Since leaving the Navy in 2004, 30-year-old Wendy Stewart has been living with her mother in Baltimore. Although she has two degrees: a BA in history from the Naval Academy and one from the University of Baltimore in business administration, she ended up taking a pizza delivery job to get by. Recently her aunt and older sister have also moved back in. Now there are seven people living in a three-bedroom house.
"There is still a rhetoric in this country that if you do work hard, you should be able to do well," says Mooney. "And if you’re not doing well, it’s because you didn’t work hard enough or you weren’t smart enough. So then when you’re still working at Starbucks at 30 years old, you feel like, I screwed up, what do I do? It generates a lot of self-doubt that will stay with you."
Brain Drain
Even for the employed, things have gotten worse. The average salary for 2010 graduates is $48,000, down 2 percent from last year. Adjusted for inflation, new graduates earned $37,000 in 1990, a number that grew 30 percent over the past two decades. In that same span of time, college costs and student debt have more than doubled, and median home prices, even after the bubble burst, have increased 42 percent. "They are up against a set of obstacles that are unique for this generation," says Mooney. "People who could make it on their own and could afford things like health insurance and child care 10 or 20 years ago can’t anymore.
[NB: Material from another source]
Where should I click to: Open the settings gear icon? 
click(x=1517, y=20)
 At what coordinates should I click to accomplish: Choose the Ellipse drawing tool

There’s no backup."
Blogs like Ivy Leagued and Unemployed and Jobless Lawyer detail story after story showing that even the highest ranked, most expensive education won’t get you a job. The Association for Legal Career Professionals recently found that callback interviews for entry-level summer associates have fallen by 40 percent since 2007, and offer rates dropped 23 percent -- from 89.9 percent in 2008 to 69.3 percent in 2009, the lowest ever measured by the organization. In February, a Gallup poll found that 65 percent of those unemployed with a college or postgraduate degree were not hopeful about finding work (compared to 59 percent of those with high school or less).
When it came time to reapply for food stamps this past November, Angela Thurmond decided against it. In addition to the coffee shop, she found a second job as a nanny. She’s keeping up with the interest on her loans, and feels more comfortable financially. "The last time I went in, they seemed so strained. I thought so many more people need this right now. I’m doing better. It seemed selfish." After applying to over 100 jobs in publishing and not getting a single interview, she’s thinking about moving to Germany to pursue a career in foreign rights publishing. "I want to be an editor, but it’s just not a viable career anymore."